Work request:
Pick each line containing the word "Share" out of the data below.
(The records Opens)
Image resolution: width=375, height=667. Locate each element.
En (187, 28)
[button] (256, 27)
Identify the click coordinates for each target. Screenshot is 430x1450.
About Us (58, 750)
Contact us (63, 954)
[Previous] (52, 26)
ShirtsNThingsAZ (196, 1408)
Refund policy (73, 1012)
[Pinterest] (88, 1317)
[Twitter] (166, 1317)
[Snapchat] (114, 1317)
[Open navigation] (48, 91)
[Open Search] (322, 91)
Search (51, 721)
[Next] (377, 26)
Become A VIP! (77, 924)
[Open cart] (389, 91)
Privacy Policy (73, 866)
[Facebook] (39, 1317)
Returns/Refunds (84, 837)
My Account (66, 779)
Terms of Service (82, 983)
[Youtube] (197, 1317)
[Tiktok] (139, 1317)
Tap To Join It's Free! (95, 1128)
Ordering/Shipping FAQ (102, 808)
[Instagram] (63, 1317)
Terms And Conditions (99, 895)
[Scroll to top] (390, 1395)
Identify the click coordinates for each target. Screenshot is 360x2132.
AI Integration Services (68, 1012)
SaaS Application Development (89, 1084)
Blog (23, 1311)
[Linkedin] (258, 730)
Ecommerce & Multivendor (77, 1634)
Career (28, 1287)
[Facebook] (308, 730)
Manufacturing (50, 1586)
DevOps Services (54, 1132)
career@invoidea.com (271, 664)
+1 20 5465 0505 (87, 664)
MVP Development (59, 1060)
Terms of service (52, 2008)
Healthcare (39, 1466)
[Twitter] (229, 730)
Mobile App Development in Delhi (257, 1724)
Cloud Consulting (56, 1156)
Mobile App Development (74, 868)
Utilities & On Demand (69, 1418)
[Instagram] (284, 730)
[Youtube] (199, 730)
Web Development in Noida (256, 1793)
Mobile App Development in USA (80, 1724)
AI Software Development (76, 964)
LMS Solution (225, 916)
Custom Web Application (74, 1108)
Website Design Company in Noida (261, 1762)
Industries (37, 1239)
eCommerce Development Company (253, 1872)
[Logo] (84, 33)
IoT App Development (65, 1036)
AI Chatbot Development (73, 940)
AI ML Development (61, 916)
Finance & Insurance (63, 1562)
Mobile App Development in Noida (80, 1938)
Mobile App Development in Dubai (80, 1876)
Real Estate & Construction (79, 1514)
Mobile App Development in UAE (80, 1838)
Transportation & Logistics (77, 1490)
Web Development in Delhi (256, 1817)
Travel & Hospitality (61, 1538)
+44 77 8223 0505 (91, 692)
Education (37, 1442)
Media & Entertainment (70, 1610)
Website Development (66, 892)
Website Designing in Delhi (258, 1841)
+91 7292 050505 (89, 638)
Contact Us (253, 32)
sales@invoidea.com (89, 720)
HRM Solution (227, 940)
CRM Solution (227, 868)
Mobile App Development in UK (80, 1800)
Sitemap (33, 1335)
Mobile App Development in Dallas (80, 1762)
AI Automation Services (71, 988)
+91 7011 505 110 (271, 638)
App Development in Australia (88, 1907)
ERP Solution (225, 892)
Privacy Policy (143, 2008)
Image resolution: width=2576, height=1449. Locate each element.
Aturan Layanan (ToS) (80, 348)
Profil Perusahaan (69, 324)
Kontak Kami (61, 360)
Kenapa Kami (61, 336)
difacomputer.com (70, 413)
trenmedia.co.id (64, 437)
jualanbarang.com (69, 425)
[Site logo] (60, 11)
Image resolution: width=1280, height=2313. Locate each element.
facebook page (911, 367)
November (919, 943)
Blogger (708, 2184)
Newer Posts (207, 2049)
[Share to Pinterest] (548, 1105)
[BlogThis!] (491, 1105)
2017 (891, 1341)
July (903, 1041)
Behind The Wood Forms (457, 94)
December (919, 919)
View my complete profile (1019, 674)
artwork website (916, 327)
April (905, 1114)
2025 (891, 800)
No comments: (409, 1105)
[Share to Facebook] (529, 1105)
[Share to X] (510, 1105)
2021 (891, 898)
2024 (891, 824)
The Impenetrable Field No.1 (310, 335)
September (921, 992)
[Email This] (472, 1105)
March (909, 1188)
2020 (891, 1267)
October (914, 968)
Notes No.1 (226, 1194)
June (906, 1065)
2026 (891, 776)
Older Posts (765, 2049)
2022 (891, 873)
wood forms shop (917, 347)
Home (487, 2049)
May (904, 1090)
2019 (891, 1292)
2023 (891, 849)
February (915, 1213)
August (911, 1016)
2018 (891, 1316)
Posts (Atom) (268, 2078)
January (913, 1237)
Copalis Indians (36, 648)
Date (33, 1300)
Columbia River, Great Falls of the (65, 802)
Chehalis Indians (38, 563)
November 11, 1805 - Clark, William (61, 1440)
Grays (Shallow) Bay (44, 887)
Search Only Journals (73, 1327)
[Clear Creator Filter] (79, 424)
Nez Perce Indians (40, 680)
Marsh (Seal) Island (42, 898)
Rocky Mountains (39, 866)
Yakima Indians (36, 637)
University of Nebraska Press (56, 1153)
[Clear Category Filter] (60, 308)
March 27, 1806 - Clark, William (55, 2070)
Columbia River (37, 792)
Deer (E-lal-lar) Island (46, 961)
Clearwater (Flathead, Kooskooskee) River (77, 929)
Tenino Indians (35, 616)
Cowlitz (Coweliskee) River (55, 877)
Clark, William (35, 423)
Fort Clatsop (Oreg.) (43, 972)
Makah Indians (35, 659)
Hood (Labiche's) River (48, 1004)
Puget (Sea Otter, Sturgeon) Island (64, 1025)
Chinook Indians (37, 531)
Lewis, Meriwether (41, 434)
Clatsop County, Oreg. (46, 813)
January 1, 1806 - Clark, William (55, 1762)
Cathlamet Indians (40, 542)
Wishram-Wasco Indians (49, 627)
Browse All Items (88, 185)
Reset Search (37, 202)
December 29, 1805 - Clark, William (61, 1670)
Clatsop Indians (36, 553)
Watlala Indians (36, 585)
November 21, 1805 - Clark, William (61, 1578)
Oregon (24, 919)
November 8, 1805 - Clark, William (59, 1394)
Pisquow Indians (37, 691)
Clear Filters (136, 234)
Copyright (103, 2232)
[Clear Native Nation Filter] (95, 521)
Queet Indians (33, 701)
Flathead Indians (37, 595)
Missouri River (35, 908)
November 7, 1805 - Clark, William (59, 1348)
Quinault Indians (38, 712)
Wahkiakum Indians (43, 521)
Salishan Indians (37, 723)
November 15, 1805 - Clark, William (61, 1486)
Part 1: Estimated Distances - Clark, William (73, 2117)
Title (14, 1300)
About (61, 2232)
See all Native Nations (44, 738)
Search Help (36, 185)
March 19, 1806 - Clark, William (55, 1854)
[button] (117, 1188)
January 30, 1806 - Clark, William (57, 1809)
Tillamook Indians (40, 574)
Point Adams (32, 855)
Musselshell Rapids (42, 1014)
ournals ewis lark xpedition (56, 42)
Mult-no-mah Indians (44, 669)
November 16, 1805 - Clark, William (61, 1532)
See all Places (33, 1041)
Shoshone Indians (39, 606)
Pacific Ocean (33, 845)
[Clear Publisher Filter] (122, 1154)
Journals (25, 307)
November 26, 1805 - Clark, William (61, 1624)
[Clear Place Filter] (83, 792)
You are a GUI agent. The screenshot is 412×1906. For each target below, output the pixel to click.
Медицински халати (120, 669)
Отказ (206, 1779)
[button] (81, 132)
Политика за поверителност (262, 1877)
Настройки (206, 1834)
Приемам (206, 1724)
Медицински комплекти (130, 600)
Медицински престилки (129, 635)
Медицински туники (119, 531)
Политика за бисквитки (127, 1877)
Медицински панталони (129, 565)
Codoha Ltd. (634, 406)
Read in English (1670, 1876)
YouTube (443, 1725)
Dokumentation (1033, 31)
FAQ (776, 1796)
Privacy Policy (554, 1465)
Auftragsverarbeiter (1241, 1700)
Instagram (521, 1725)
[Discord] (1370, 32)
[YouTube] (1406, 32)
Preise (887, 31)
(The records Closes)
Exercise answer:
[Share to Pinterest] (548, 1105)
[Share to Facebook] (529, 1105)
[Share to X] (510, 1105)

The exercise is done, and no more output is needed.